Smile Politely

Your invite to LCD Soundsystem’s funeral

With or without his suit, James Murphy is mortal. And he is aware of his mortality, making LCD Soundsystem —a project that he began over 10 years ago— bound to his will and human fallibility.

The death metaphor is present in Shut Up and Play the Hits, starting with the film opening:  “If it’s a funeral, let’s have the best funeral ever.” But this isn’t a death without a rebirth. It’s just that Murphy is looking for a type of rebirth different than what his fans are seeking. Murphy is killing off his music so that a new part of his life can bloom.

So he attempts to pull off a “high school play” at Madison Square Garden (MSG). His end is “strangely controlled,” as Chuck Klosterman—who so aptly interviews Murphy in the film—points out.

Murphy is consciously deciding to “walk away from fame,” as Steven Colbert suggests in a clip from The Colbert Report, where LCD Soundsystem’s made their last TV performance.

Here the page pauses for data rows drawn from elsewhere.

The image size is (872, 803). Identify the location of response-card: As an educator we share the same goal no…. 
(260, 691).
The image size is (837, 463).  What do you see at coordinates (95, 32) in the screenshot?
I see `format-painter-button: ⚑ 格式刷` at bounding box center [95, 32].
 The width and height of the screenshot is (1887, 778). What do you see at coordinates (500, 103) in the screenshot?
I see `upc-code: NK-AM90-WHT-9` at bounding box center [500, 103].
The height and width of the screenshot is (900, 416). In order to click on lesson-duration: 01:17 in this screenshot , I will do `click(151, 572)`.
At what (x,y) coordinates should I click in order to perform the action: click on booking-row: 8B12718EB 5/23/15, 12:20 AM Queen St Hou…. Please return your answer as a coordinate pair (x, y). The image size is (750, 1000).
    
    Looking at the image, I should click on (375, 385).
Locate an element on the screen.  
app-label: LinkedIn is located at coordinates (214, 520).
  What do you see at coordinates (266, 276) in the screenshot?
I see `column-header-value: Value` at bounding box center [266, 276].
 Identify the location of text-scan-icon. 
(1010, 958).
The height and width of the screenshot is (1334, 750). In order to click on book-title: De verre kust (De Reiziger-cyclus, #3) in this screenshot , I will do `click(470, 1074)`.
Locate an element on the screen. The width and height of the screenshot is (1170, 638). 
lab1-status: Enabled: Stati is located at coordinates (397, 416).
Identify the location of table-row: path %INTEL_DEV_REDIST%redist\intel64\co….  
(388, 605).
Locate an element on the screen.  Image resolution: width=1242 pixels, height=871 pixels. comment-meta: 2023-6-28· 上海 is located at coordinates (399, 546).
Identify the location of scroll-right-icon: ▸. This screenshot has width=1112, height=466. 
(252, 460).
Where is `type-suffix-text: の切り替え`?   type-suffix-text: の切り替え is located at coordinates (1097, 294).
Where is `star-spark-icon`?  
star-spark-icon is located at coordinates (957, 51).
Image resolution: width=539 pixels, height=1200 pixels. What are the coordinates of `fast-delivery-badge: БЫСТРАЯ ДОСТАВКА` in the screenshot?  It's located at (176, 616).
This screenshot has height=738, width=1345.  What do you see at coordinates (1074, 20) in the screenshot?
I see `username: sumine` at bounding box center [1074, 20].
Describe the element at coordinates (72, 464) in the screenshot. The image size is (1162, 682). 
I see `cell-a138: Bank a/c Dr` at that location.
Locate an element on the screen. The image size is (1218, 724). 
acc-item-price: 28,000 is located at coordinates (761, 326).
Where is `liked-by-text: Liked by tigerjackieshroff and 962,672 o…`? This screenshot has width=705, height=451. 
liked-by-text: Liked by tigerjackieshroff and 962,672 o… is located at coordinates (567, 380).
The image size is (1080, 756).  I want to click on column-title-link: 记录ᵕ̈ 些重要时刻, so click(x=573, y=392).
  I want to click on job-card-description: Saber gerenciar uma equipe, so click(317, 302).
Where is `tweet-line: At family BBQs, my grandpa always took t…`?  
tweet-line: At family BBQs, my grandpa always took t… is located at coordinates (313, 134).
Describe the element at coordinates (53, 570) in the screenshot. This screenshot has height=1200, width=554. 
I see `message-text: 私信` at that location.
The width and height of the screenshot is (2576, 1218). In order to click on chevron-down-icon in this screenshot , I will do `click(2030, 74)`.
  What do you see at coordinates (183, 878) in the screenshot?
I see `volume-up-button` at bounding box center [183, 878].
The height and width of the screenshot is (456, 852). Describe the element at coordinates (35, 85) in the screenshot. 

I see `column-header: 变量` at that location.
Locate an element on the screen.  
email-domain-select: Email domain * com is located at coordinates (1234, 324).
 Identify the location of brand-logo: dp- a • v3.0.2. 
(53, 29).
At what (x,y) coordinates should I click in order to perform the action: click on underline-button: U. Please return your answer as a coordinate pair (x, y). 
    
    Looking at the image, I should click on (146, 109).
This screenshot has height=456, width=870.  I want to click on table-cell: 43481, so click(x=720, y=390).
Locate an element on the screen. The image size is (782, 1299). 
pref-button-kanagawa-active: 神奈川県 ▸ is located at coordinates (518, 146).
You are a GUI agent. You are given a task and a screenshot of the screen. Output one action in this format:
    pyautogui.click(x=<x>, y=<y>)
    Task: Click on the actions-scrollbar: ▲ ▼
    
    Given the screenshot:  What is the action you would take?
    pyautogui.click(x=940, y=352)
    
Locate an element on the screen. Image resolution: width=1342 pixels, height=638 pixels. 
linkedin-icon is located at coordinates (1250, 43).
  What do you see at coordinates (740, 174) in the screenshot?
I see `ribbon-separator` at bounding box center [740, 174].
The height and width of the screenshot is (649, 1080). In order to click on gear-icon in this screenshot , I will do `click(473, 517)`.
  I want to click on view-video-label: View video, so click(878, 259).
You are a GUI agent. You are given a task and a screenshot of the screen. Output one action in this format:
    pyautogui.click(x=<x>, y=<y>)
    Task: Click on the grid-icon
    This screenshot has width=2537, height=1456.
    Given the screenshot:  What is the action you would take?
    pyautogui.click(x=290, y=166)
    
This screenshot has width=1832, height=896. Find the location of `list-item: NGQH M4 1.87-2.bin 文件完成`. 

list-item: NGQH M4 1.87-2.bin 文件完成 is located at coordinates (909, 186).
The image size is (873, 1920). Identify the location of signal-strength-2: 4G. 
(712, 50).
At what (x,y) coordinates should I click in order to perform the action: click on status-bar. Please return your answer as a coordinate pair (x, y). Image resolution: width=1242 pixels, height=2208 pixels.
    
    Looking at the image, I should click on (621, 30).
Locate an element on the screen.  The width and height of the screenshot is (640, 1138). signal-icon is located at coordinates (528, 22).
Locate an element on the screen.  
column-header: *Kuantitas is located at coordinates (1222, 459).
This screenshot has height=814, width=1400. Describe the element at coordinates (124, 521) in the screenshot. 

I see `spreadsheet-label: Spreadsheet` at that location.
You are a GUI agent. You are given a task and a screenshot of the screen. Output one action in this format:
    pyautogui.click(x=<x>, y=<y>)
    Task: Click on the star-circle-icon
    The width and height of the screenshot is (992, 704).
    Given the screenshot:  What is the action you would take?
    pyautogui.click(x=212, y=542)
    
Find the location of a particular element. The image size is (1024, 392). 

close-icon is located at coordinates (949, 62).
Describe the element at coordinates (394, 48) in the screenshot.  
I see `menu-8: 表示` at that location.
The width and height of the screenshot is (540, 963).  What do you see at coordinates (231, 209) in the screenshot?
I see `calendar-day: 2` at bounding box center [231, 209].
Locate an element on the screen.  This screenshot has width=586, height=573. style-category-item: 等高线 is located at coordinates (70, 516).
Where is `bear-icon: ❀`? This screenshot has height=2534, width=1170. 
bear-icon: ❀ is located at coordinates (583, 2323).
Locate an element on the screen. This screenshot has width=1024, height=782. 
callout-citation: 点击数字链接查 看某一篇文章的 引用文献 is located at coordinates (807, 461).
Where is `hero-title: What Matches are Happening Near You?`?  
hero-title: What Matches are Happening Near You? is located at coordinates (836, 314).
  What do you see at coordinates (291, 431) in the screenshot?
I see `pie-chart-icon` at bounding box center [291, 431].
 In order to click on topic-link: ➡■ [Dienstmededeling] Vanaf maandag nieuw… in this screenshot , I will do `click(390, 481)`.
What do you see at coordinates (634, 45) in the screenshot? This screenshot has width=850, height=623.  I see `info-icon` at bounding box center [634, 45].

Murphy isn’t unaffected in the film by his decision to implode his livelihood, traversing a range of emotions in the film about the entirety of his experience. He dreams, he feels, he wonders. “If you believe in a band and people you make music for, is that a good enough reason to quit?” Murphy asks.

Murphy was a late-bloomer in the music world, starting in his 30s. Now at age 42, Murphy’s talk with Klosterman reveals a sensitive family-minded man. He has matured since his days when he read Pynchon’s Gravity’s Rainbow just to be cool.  That was the time that he thought, “If I lived in New York or London…”

Now Murphy realizes that some of those rock star myths are borne-in and unattainable. “Bowie is from mars. He’s from outer space.” Murphy goes on to add that you can wear sunglasses and a leather jacket and not talk much but that you couldn’t be Lou Reed.

The juxtaposition is evident as Murphy points out that he’s wearing his dad’s watch, which of course doesn’t make him his dad, but that’s the trajectory that his life seems to be taking. Touring has aged him. “I didn’t start a band, just made an album. I never wanted to tour and all the bullshit. It seemed stupid.”

Now he wants to make coffee and start a family.

The film is a mix of outstanding live performance from April 2, 2011 at MSG, great discussion between Murphy and Klosterman, and Murphy hanging out with his French Bulldog the day before and the day after the show.

Shut Up and Play the Hits is a film that you definitely want to see in a theater, if nothing else than for the sound alone. When Murphy belts out “Movement,” he puts viewers among the blood-pumping frenzy of the crowd and nearing the feeling of combustion. 

Klosterman orchestrates the interview with Murphy masterfully and his focus centers on a deeper self-reflection that targets the part of the human condition that makes us interested enough in ourselves to talk about what we think and feel—that “underlying loneliness and desire to be understood”—and what allows us to empathize with others. Viewers become part of the energetic and emotional backdrop of the crowd and the film itself, watching Murphy’s every move and his ability to make the mundane look and feel like art. Of course, credit is due to filmmakers Will Lovelace and Dylan Southern (directors), Reed Morano (Cinematography), Mark Burnett (editor), and their cast and crew as well.

The film closes in perfect form, with an emotional rendition of “Someone Great” and the appropriately situated “NY, I Love You but You’re Bringing Me Down.” Murphy shows that he’s fallible and leaves us with that burning question: So what happens when someone great is gone? 

It’s the way I’d want my funeral to be: heartfelt, sensitive, and celebratory.

4/4 Stars

Live performance track listing:
1. Dance Yrself Clean
2. Movement
3. All My Friends
4. Us V Them
5. 45:33
6. Losing My Edge
7. North American Scum (w/Arcade Fire)
8. Yeah
9. Someone Great
10. New York, I Love You but You’re Bringing Me Down

Shut Up and Play the Hits is the late-night movie at the Art Theater and plays Friday and Saturday at 10 p.m., Sunday at noon, and Thursday, August 16 at 10 p.m. Tickets are $5.